A simplistic model of a robot is to look at as a collection of links connected by joints. The tip of the robot (the end-effector) is commonly referred to as the tool center point or TCP. As the joints rotate and the links contract and expand, the TCP will change position.

It is of great importance to know the position of the TCP in world coordinates. For example, for a robot to weld in a straight line, the actuators in the joints of the robot have to be controlled in a complex manner.

[edit] Denavit-Hartenberg convention

To facilitate calculations, engineers use the Denavit-Hartenberg convention(D-H) to help them describe the positions of links and joints unambiguously. Every link gets its own coordinate system. There are a few rules to consider in choosing the coordinate system:

the $z$ -axis is in the direction of the joint axis
the $x$ -axis is parallel to the common normal or if there is no common normal, $x_n = z_{n - 1} \times z_n$
the $y$ -axis follows from the $x$ - and $z$ -axis by choosing it to be a right handed coordinate system.
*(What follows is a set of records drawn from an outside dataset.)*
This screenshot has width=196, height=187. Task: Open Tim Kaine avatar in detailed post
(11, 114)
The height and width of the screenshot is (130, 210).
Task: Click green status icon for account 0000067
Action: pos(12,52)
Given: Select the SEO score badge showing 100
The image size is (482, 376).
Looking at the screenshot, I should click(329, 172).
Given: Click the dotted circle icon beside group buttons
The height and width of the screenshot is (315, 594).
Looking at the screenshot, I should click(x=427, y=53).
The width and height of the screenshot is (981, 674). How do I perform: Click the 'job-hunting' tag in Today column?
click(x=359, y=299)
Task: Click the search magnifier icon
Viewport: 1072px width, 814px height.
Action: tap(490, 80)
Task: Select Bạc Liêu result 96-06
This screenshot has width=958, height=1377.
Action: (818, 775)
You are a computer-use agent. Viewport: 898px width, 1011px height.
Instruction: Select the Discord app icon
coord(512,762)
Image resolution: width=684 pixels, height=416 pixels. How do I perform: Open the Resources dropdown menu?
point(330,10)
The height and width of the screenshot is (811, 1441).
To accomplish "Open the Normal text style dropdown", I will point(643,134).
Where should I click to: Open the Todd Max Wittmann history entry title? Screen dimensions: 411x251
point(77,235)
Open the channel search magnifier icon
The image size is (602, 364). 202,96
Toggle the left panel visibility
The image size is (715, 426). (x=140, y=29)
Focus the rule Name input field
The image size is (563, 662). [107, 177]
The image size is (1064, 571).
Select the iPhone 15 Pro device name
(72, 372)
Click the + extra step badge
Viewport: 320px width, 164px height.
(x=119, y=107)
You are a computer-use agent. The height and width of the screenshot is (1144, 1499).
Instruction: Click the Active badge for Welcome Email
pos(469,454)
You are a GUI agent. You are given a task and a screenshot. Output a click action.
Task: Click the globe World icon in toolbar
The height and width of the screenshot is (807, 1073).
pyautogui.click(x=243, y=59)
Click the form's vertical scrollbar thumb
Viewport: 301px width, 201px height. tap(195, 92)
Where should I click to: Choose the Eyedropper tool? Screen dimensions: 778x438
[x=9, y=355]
Every link/joint pair can be described as a coordinate transformation from the previous coordinate system to the next coordinate system.

${}^{n - 1}T_n = \operatorname{Rot}(z_{n - 1}, \theta_n) \cdot \operatorname{Trans}(z_{n - 1}, l_n) \cdot \operatorname{Trans}(x_n, d_n) \cdot \operatorname{Rot}(x_n, \alpha_n)$

Note that these are 2 screws after oneanother. See Screw (motion).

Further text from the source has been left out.